Waldbrände breiten sich unter hohen Temperaturen und Trockenheit aus, wenn eine große Menge an brennbarem Material, wie Holz oder Gras, vorhanden ist. Natürlicherweise ist dies in sommertrockenen mediterranen Gebieten, wie dem Mittelmeerraum, Kalifornien, Südafrika, Zentralchile, und bestimmten Regionen in Australien der Fall. Weiterhin sind Waldbrände charakteristisch für Savannen, Trockenwälder, Steppen und sommertrockene kontinentale Nadelwälder, wie wir sie Sibirien finden. In Europa ist der Mittelmeerraum, vor allem die Länder Griechenland, Italien, Spanien und Portugal, stark betroffen. Dort, und auch in anderen Regionen, gehören Feuer zur Ökologie dazu. Viele Pflanzen sind an diesen Orten entweder an zyklisch auftretende Feuer angepasst, verschaffen sich durch diese einen Konkurrenzvorteil, oder sie benötigen das Feuer sogar für ihre Ausbreitung. So gibt es in Australien zum Beispiel bestimmte Arten, die ihre verholzten Samenstände erst bei sehr hohen Temperaturen öffnen und sich daher nur nach Buschfeuern verbreiten können. In Deutschland gibt es natürlich auch Waldbrände, wie beispielsweise zuletzt in Brandenburg oder der Sächsischen Schweiz. Allerdings sind diese aufgrund des gemäßigten Klimas mit ganzjährigen Niederschlägen nicht so ausgeprägt und gehören auch nicht zyklisch zum Ökosystem, wie Brände in den mediterranen Regionen oder Savannen.

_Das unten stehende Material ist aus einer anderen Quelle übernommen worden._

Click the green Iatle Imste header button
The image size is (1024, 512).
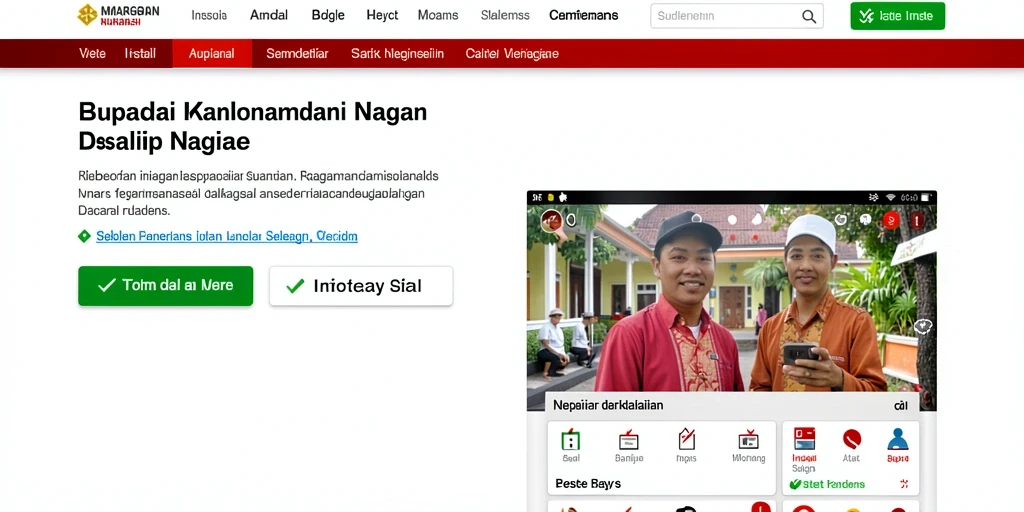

Nimmt das Waldbrandrisiko mit Blick auf den Klimawandel weltweit zu?
Global lässt sich die Frage nur schwer beantworten und bedarf vertiefender wissenschaftlicher Untersuchungen. Klar ist, dass der globale Temperaturanstieg ein für das Waldbrandrisiko förderlicher Faktor ist. Allerdings werden nicht alle Regionen der Erde durch den Temperaturanstieg zwangsläufig trockener, denn es kommt im Zuge des Klimawandels auch zu Veränderungen der Niederschlagverhältnisse, sodass manche Regionen auch feuchter werden können. Hierdurch kann das Waldbrandrisiko lokal sogar sinken. In Südeuropa zeigen Klimamodelle jedoch eine eindeutige Erhöhung des Waldbrandrisikos und auch im Südwesten und Osten Deutschlands müssen wir uns auf ein höheres Risiko einstellen.

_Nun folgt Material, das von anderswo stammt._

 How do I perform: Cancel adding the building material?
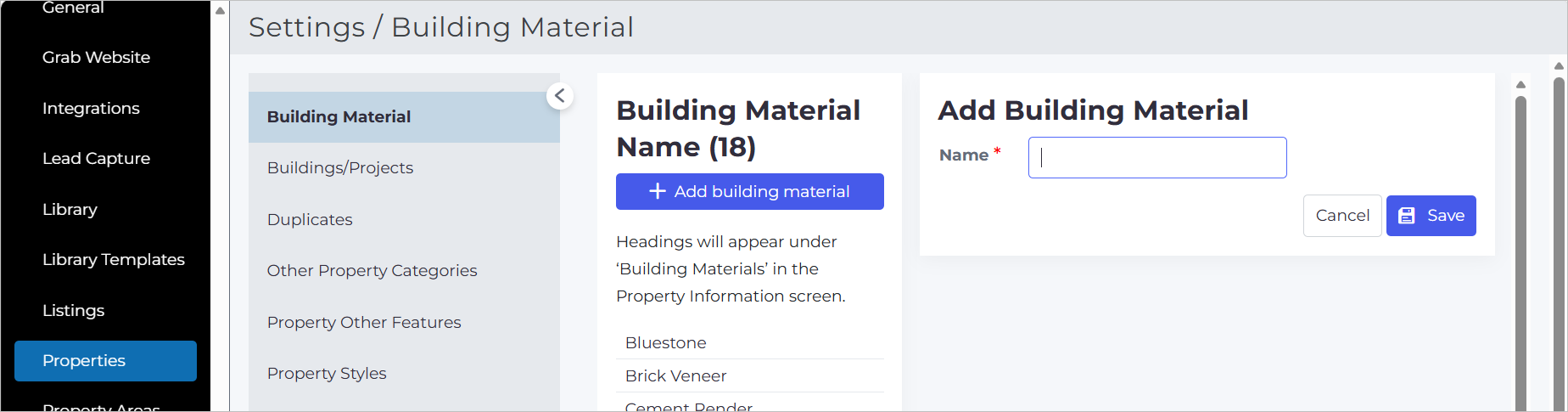[1342, 216]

Mit welchen präventiven Maßnahmen kann die Waldbrandgefahr reduziert werden?
Ähnlich wie beim Thema Hochwasser sind Gefahrenkarten, die Risikogebiete kennzeichnen, effektive Frühwarnsysteme und eine gute Kommunikationsstruktur immens wichtig. Auch Schneisen sind sinnvoll, damit keine größeren Flächen abbrennen und Löschteiche können der Feuerwehr die Arbeit erleichtern. Darüber hinaus muss sich das Wald- und Ökosystemmanagement den sich verändernden klimatischen Bedingungen anpassen. Besonders Nadelwälder sind hierzulande gefährdet, vor allem, wenn sie in Monokulturen auftreten. Die Kiefer hat zum Beispiel sehr lichte Baumkronen und lässt somit viel Sonne auf den Waldboden durch. Das Harz von Nadelbäumen ist zudem leicht entzündlich. Langfristig müssen daher unsere Wälder umgebaut werden. Das heißt, weg von Monokulturen und hin zu Mischwäldern. Das ist allerdings eine echte Mammutaufgabe, die Zeit kostet und bei der verschiedene Interessen gegeneinander abgewogen werden müssen.
Was meinen Sie damit?
Es gibt beim Thema Wald und Waldbrandprävention verschiedene Akteure mit unterschiedlichen Rollen und dementsprechend eben auch mit unterschiedlichen Interessen. Aus Sicht der Forstwirtschaft müssen vor allem Wälder produktiv sein, aus Sicht des Naturschutzes divers und aus Sicht der Gefahrenabwehr möglichst resilient und angepasst an den Klimawandel. Durch diese teils konträren Interessenlagen entstehen schon bei der Prävention Konflikte. Das sieht man sehr gut an der Debatte um Totholz. Aus Sicht des Naturschutzes ist es begrüßenswert, dass Totholz liegenbleibt, weil es ein wichtiges Element des Ökosystems ist und die Biodiversität fördert. Andererseits ist es aber aus Sicht der Waldbrandprävention ein gutes Brennmaterial. Hier bedarf es also einer interdisziplinären Zusammenarbeit, die aus meiner Sicht stärker forciert werden müsste.